Crucially, dMG bridges the gap between research and operations: designed to couple with operational standards like the Basic Model Interface (BMI), dMG has already facilitated the delivery of daily- and hourly-scale differentiable models for NOAA-OWP’s NextGen and the Alabama Water Institute’s NextGen In A Box, with FEWS-based implementations also in development for River Forecast Centers. Beyond model design, performance is further enhanced through natively supported multimodel ensembling and data assimilation schemes, while computational overhead is minimized using novel sensitivity-constrained process-based model surrogates.

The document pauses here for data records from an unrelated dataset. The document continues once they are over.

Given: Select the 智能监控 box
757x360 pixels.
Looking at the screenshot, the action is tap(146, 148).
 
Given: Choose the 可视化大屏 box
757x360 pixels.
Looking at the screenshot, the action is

The combination of these surrogates with an optimized training scheme can accelerate differentiable model training by 10-15x without forecast degradation, substantially reducing the overhead of developing and deploying models at continental and global scales. Ultimately, this unified framework delivers substantial improvements in both the predictive fidelity and deployment efficiency for the next generation of operational streamflow forecasting.